» **Directions**:
Which lines of the data contain the string "with"? Copy every one.

» **Data to use**:
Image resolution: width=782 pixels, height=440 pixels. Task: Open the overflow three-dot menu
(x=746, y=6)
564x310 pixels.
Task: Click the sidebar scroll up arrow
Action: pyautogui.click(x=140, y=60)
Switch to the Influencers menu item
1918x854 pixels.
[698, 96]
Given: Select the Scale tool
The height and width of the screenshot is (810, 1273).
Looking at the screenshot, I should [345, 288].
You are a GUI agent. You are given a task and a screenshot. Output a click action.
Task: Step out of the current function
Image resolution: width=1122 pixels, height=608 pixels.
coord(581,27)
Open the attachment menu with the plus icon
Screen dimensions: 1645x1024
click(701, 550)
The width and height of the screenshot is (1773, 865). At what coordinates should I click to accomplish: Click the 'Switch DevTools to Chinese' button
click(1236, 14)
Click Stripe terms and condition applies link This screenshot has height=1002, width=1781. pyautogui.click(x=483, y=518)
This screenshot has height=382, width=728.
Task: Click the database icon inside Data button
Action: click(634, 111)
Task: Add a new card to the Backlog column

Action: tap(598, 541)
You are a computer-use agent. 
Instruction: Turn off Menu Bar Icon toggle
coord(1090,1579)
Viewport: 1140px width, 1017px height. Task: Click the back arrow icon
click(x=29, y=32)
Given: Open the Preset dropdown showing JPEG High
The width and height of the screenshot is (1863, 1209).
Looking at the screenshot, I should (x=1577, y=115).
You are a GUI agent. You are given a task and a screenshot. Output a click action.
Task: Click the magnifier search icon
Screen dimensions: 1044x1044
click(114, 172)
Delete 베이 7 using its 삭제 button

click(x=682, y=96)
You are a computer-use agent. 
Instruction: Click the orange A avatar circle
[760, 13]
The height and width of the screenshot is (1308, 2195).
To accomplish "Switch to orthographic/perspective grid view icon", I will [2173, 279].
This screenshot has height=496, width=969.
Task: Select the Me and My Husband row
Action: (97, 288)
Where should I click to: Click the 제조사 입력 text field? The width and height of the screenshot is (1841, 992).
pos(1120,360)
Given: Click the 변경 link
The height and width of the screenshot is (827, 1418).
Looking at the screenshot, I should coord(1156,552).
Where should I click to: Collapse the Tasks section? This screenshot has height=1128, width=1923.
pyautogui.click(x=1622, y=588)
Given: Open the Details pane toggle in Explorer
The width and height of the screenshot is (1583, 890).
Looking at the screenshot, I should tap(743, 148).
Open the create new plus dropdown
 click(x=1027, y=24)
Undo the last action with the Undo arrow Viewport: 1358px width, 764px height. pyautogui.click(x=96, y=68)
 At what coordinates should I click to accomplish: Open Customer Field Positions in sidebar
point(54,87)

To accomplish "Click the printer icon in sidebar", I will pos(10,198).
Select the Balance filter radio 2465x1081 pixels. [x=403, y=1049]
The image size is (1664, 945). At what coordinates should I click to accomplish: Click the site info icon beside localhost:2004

» **Result of this task**:
Open the attachment menu with the plus icon
Undo the last action with the Undo arrow Viewport: 1358px width, 764px height. pyautogui.click(x=96, y=68)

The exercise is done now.